2.2 Section 1.4 (Definitions). The term “Amortization Date” and its definition are hereby removed from Section 1.4 of the Loan Agreement.
2.3 Section 2.2(a) (Term Loans). Section 2.2(a) is hereby amended to amend and restate subclause (iv) in its entirety and to add subclause (v) as follows:
“(iv) Subject to the terms and conditions of this Agreement, the Lenders agree, severally and not jointly, to make term loans to Borrower on the Fourth Amendment Effective Date in an aggregate principal amount of Fifty Million Dollars ($50,000,000) and disbursed in a single advance according to each Lender’s Term D Loan Commitment as set forth on Schedule 1.1 hereto (such term loans are hereinafter referred to singly as a “Term D Loan” and collectively as the “Term D Loans”). After repayment, no Term D Loan may be re-borrowed.
(v) Subject to the terms and conditions of this Agreement, the Lenders agree, severally and not jointly, during the Term E Draw Period to make term loans to Borrower in an aggregate principal amount of Fifty Million Dollars ($50,000,000) and disbursed in a single advance according to each Lender’s Term E Loan Commitment as set forth on Schedule 1.1 hereto (such term loans are hereinafter referred to singly as a “Term E Loan” and collectively as the “Term E Loans”; each Term A Loan, Term B Loan, Term C Loan, Term D Loan and Term E Loan is hereinafter referred to singly as a “Term Loan” and the Term A Loans, the Term B Loans, Term C Loans, Term D Loans and Term E Loans are hereinafter referred to collectively as the “Term Loans”). After repayment, no Term E Loan may be re-borrowed.”
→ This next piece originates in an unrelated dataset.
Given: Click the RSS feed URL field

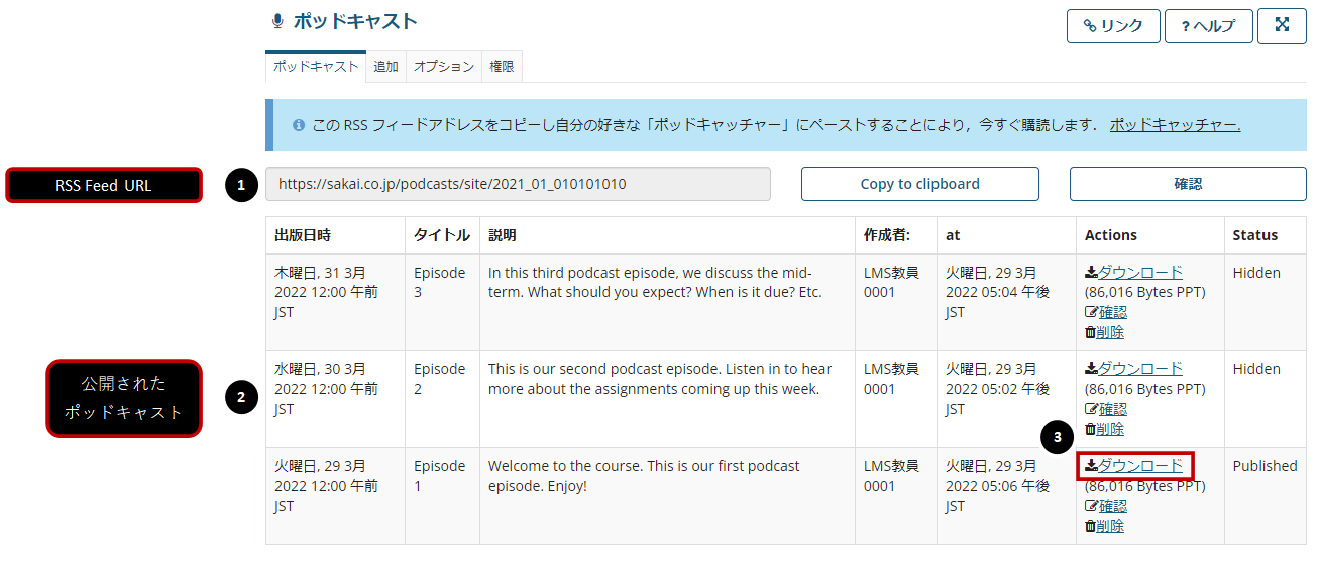Looking at the screenshot, I should 518,184.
2.4 Section 2.2 (Term Loans). Section 2.2(b) of the Loan Agreement is hereby amended and restated to read as follows:
“(b) Repayment. Borrower shall make monthly payments of interest only commencing on the first (1st) Payment Date following the Funding Date of each Term Loan, and continuing on the Payment Date of each successive month thereafter, to each Lender in accordance with its Pro Rata Share, as calculated by Collateral Agent (which calculations shall be deemed correct absent manifest error) based upon the effective rate of interest applicable to the Term Loan as determined in Section 2.3(a). Xxxxxxxx agrees to pay, on the Funding Date of each Term Loan, any initial partial monthly interest payment otherwise due for the period between the Funding Date of such Term Loan and the first Payment Date after such Funding Date. All unpaid principal and accrued and unpaid interest with respect to each such Term Loan is due and payable in full on the Maturity Date. The Term Loans may only be prepaid in accordance with Sections 2.2(c) and 2.2(d).”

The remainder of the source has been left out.